▶ Required work:
Output should begin at the line holding "The image size is (513, 754)." and end at the last line of the entries; print those lines verbatim and no others.

Source data:
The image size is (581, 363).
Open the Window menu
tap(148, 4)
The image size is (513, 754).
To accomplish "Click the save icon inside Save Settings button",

▶ Finished exercise:
The image size is (513, 754).
To accomplish "Click the save icon inside Save Settings button",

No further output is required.